DOCUMENT EXCERPT ->

►

Mr. President, be the clamor what it may, I know my people well and I should not be afraid to go with my vote before them with this third section in my hand and invoke their ordinary sense of common American fair play and feel absolutely confident of their renunciation of this attempt to discriminate in favor of the one product as against another product.

How is this justified? I have heard some talk about agricultural products. My mail has been burdened every day for almost a month with some circular gotten up by some committee somewhere. The Senator says that this bill is in the interest of the farmers, that the farmers are scattered, that they are not organized and can not protect their right, and, therefore, they must be looked after. My mail has been burdened with private letters, telegrams, circulars, newspapers, pamphlets, in favor of the bill which has engendered in my mind a deep-seated alarm that there is a mighty conspiracy against the comsumers of the country and in favor of certain favored persons, and I think I can demonstrate such to be the fact before I take my seat.

Now, take food products. Does this bill embrace food products? Is cotton & food product? Where are butter and cheese, and cattle, and all the thousand other food products which are left out of this bill which is called a food-product bill? You have in the bill things which are not food products and you have not food products in, and yet it is said a great clamor comes up for this bill from the American people because it is a bill to protect food products. If we are going to protect food products let us protect them. Do not let us discriminate.

◄

WRITTEN INSTRUCTION ->
According to the speech, for about how long has the speaker's mail been burdened every day with a circular from some committee?

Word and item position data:

►

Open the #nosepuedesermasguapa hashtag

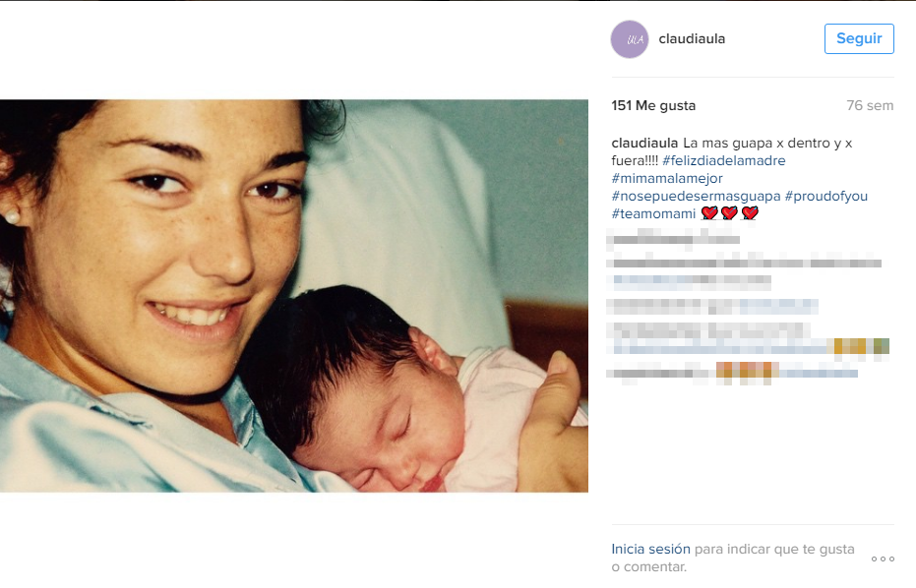696,197
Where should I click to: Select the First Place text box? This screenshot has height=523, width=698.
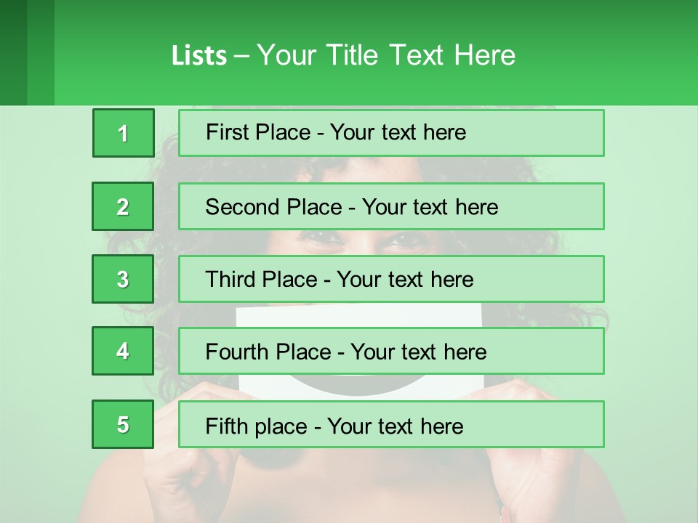[x=391, y=133]
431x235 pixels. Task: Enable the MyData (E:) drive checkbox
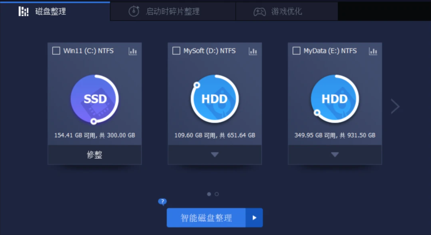(x=296, y=51)
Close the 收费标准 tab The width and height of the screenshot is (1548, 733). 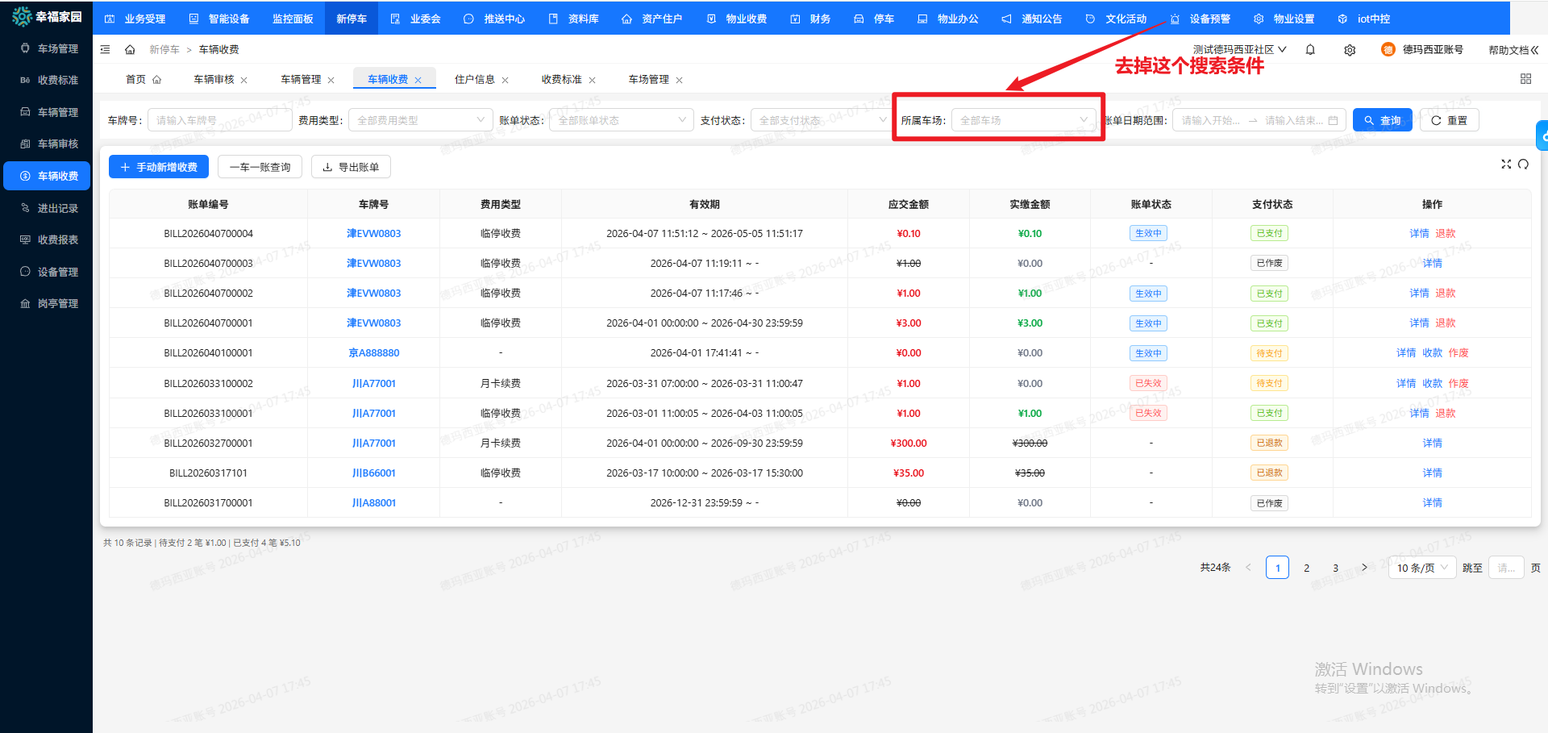593,80
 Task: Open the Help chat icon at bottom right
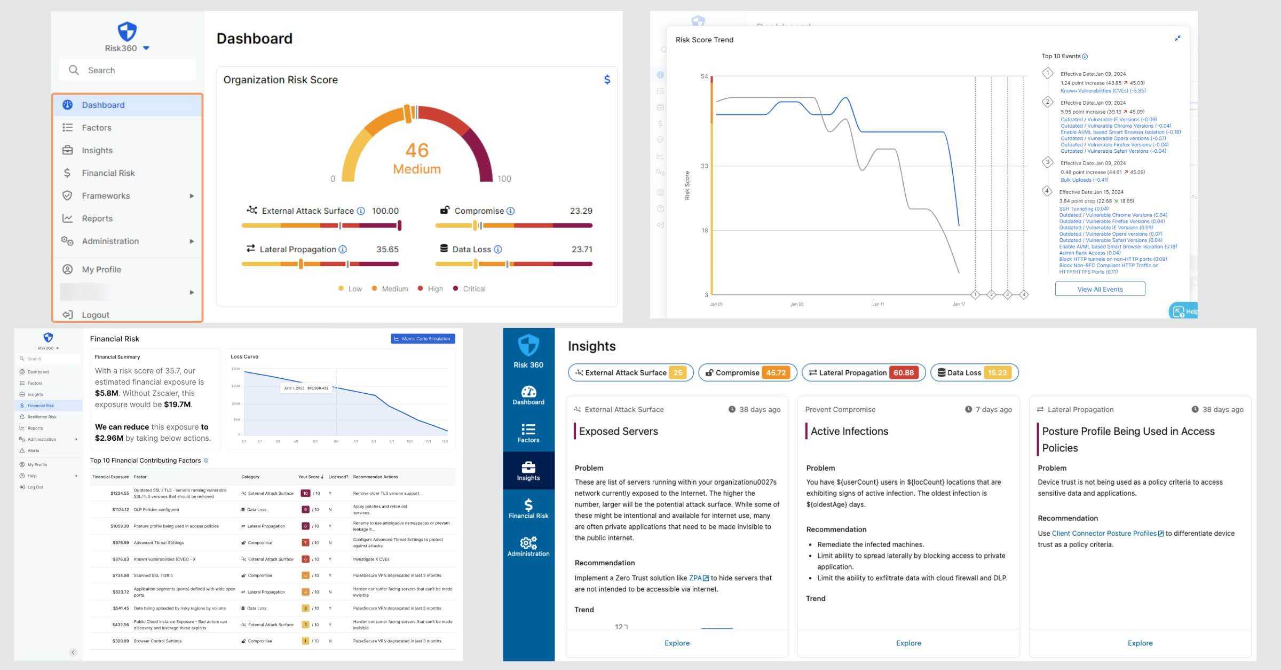1179,311
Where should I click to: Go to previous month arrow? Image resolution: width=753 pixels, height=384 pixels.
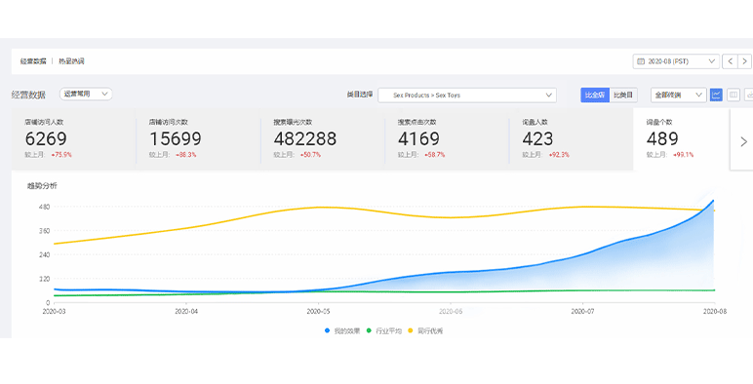730,61
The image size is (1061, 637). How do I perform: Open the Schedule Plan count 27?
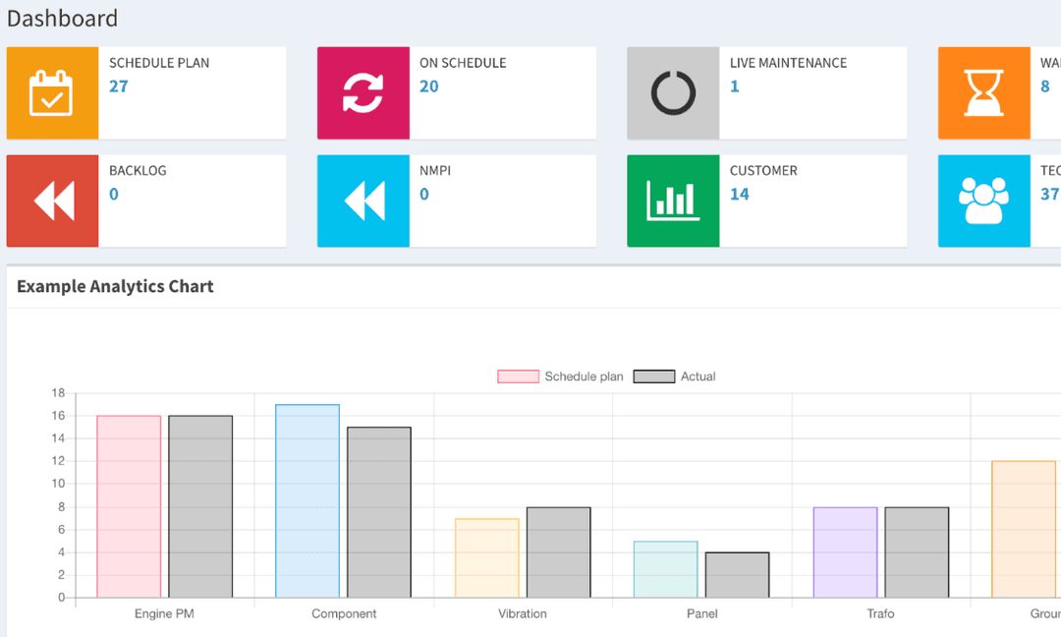pyautogui.click(x=119, y=87)
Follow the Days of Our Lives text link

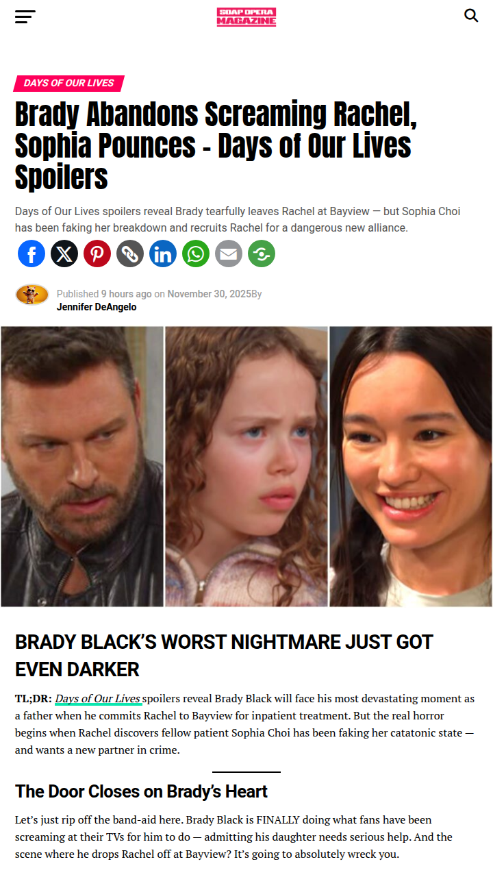(x=98, y=699)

◄

RESPONSE BELOW ->
For almost a month.